Begin RECORD EXCERPTS
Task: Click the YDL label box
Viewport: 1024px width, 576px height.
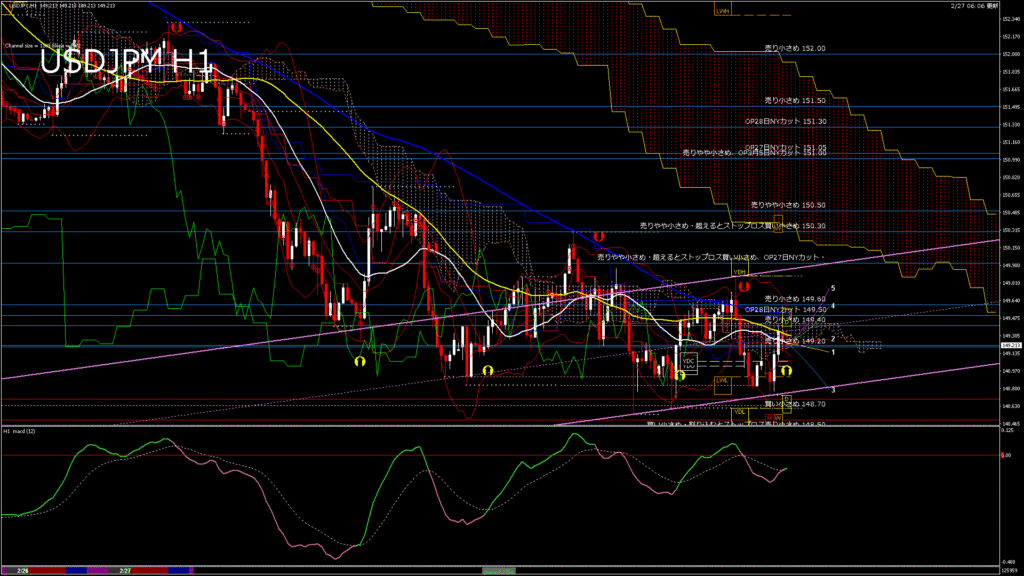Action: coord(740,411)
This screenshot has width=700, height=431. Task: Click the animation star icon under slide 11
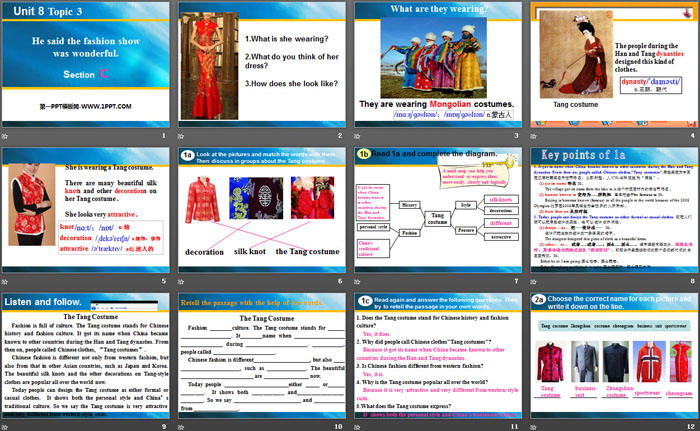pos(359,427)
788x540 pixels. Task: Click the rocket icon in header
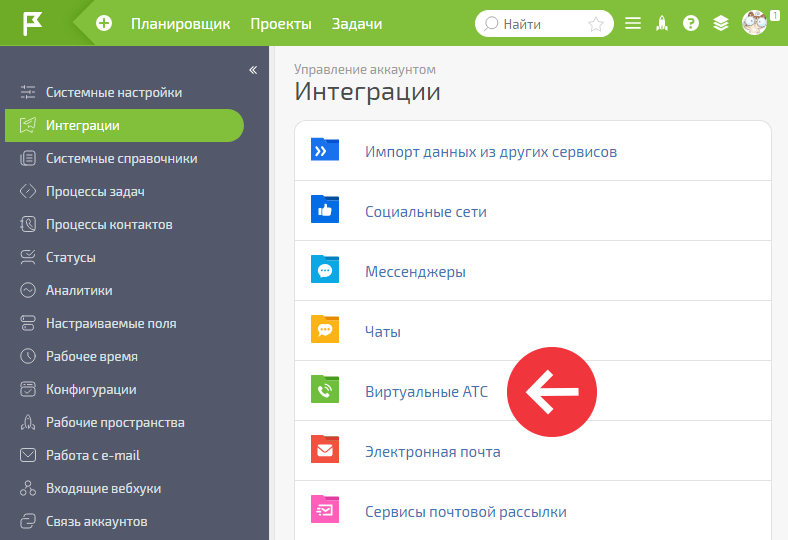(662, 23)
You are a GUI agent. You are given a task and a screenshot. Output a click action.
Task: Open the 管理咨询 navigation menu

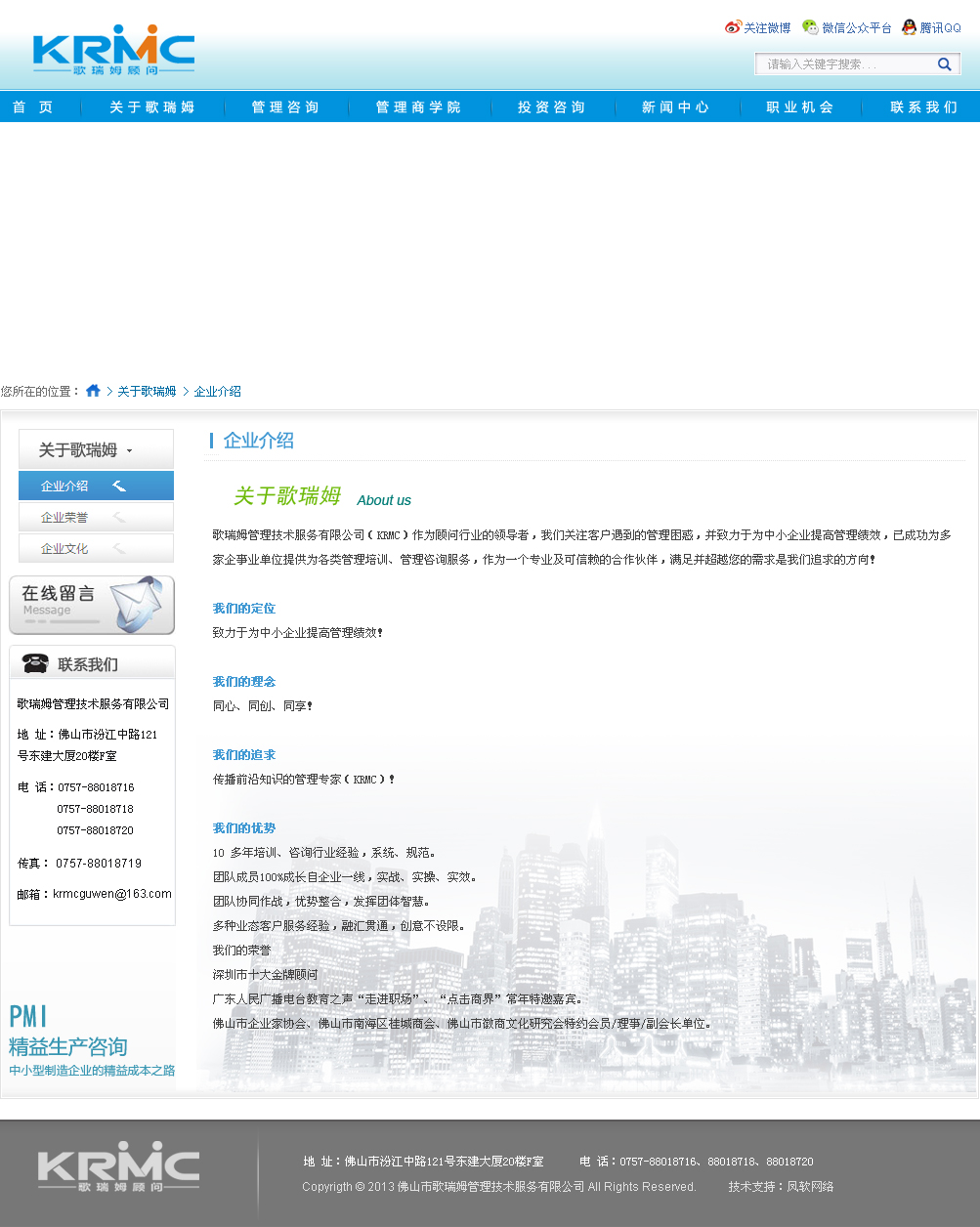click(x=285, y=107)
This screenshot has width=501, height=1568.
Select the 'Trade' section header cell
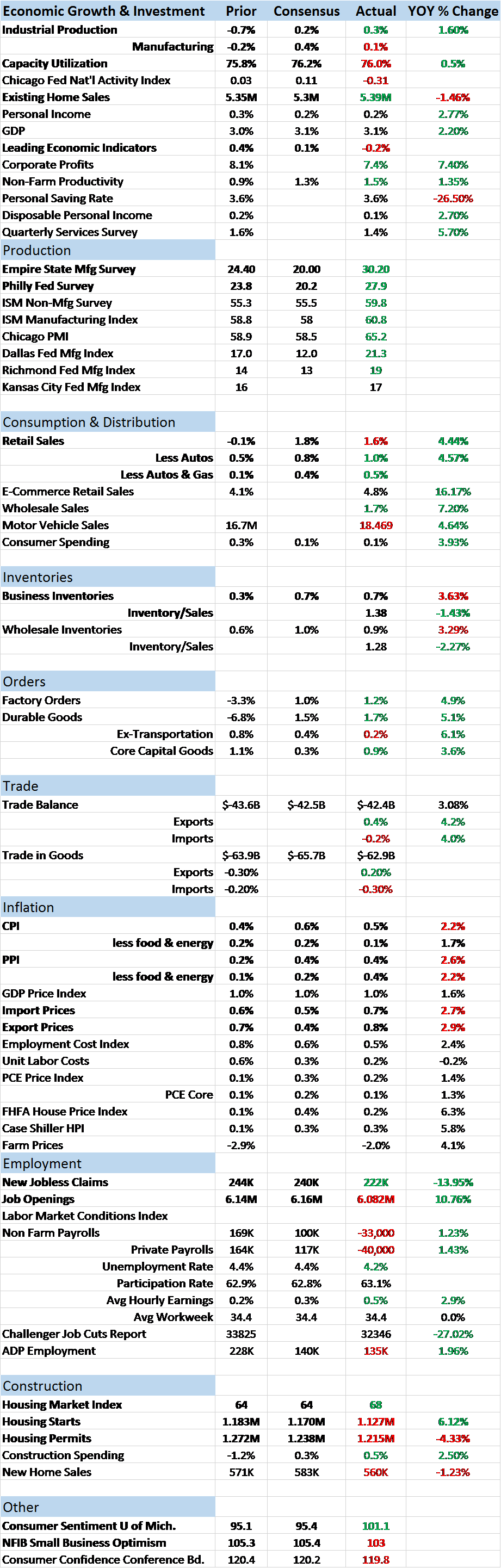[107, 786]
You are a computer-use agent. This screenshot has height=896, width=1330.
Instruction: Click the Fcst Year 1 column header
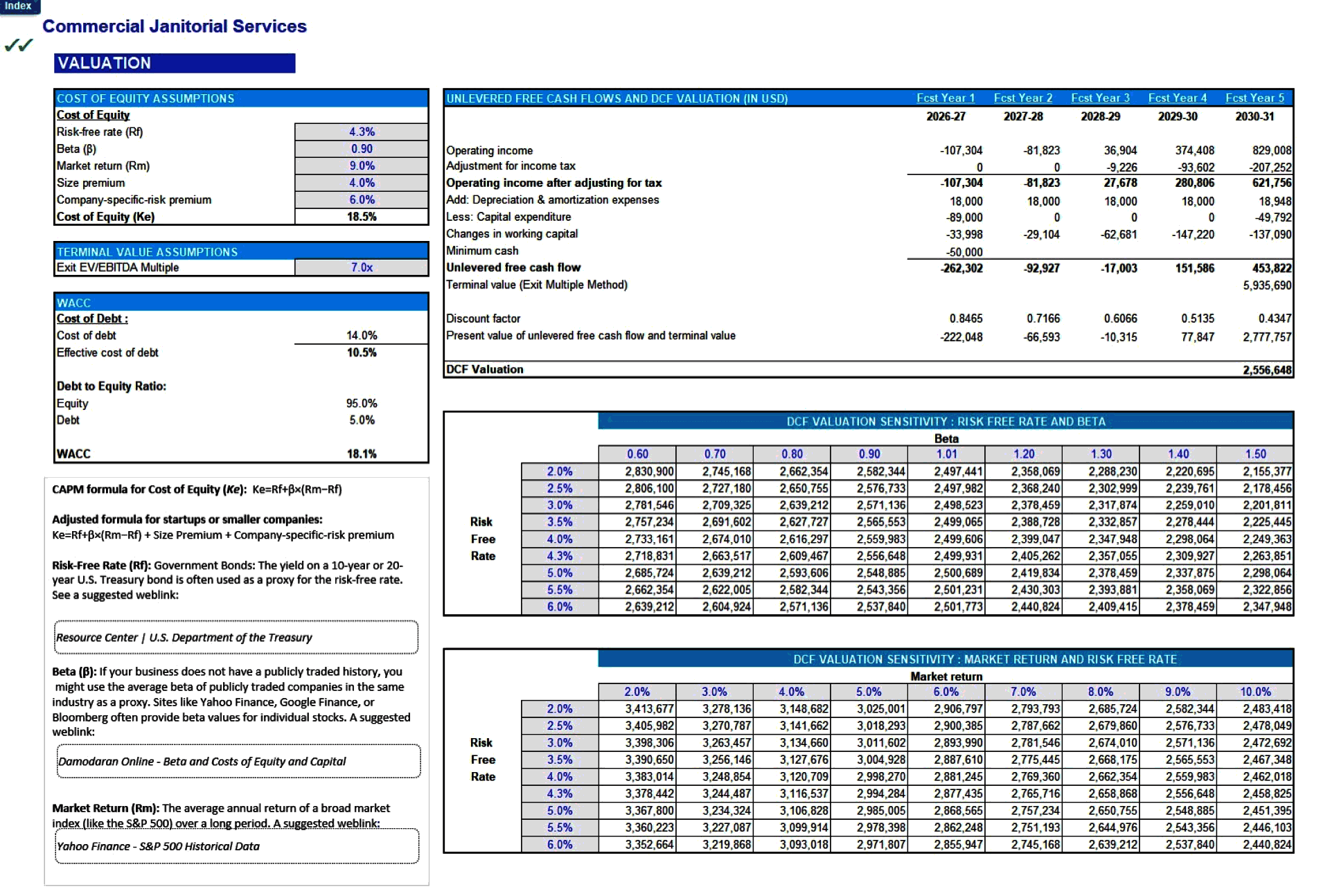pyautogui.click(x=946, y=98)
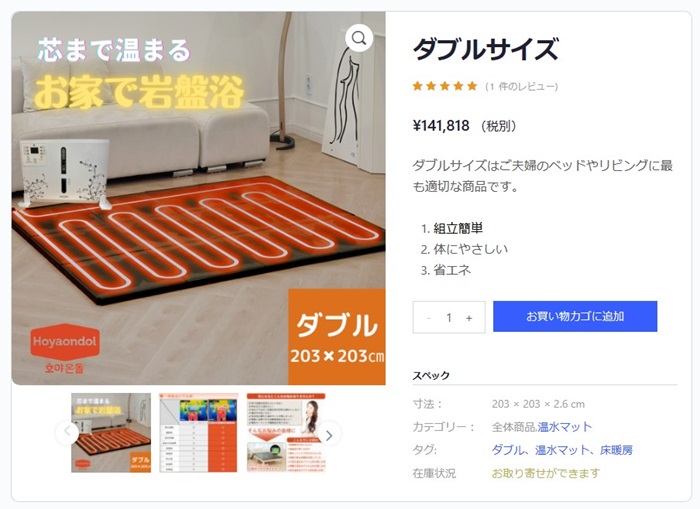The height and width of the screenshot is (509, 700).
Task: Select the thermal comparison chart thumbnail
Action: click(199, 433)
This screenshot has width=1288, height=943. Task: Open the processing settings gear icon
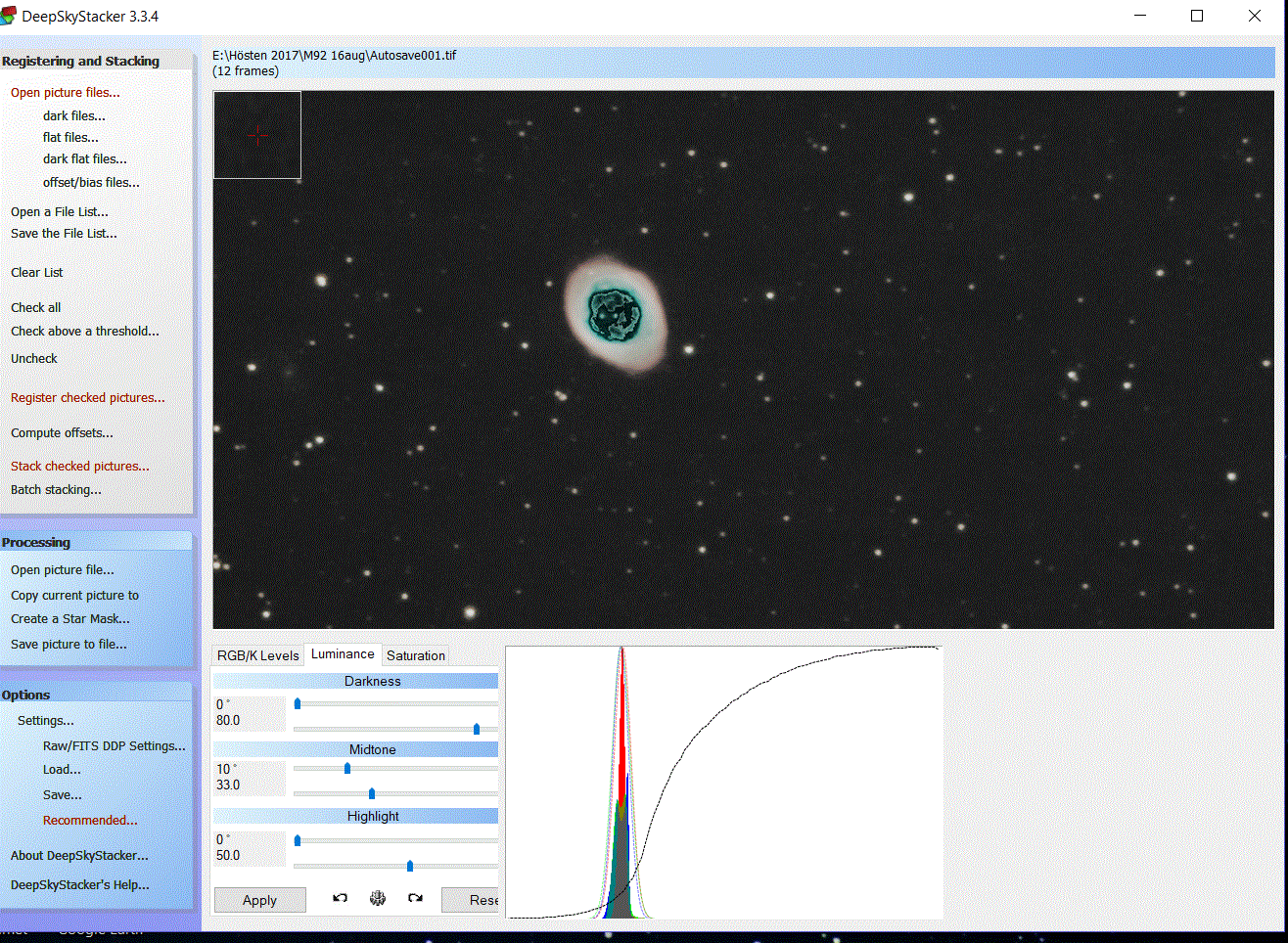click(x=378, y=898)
End RECORD EXCERPTS
REQUIREMENTS =
Reproduce the entries from the line containing "This screenshot has width=1288, height=943." through the end of the entries, requests included, and raise every coordinate in the answers by 60. Omit the pictures.

COMPLETE OUTPUT =
This screenshot has width=1288, height=943. Task: Open the processing settings gear icon
click(x=438, y=958)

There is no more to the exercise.